18. The system of claim 15, wherein the blocking window comprises a first duration of time beginning prior to a first time coinciding with the playback keyword being present in the received playback signal and ending at the first time coinciding with the playback keyword being present in the received playback signal.

19. The system of claim 18,

wherein the keyword detection decision module comprises a signal buffer, wherein the microphone signal corresponding to the input audio signal is stored in the signal buffer,

wherein the keyword detection decision module accesses the signal buffer and loads stored data corresponding to the microphone signal at a past time temporally antecedent to the first time to generate the received microphone signal.

20. The system of claim 15, wherein the blocking window comprises a first duration of time beginning at a time coinciding with the playback keyword being present in the received playback signal and extending for the first duration of time thereafter.

21. A method of unwanted keyword detection abatement comprising:

receiving a microphone signal corresponding to an input audio signal;

activating, for a period of time, a delay window in response to determining that the microphone keyword is present in the microphone signal;

receiving a playback signal corresponding to an output audio signal;

determining whether a playback keyword is present in the received playback signal; and

inhibiting notification of the microphone keyword being present if the determination that the playback keyword is present in the playback signal occurs during the period of time that the delay window is activated.

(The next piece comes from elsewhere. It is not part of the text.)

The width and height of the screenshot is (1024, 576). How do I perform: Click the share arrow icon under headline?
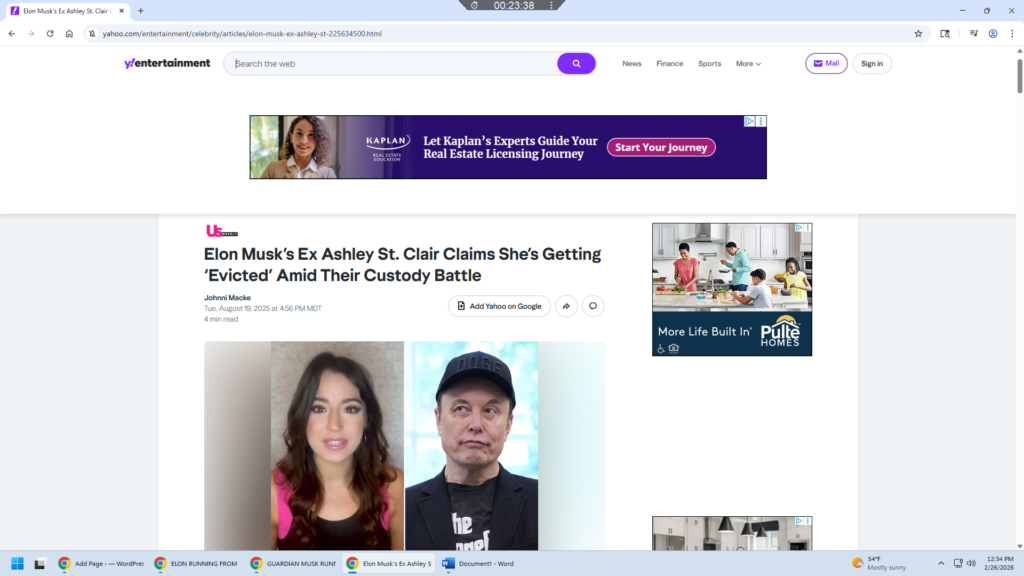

22. The method of claim 21, further comprising providing notification that the microphone keyword is present in the microphone signal if the determination that the playback keyword is present in the playback signal occurs while the delay window is not activated.

23. The method of claim 21, wherein the playback keyword and the microphone keyword are the same keyword.

24. The method of claim 21, wherein the delay window comprises a first duration of time beginning at a time coinciding with the microphone keyword being present in the microphone signal and extending for the first duration of time thereafter.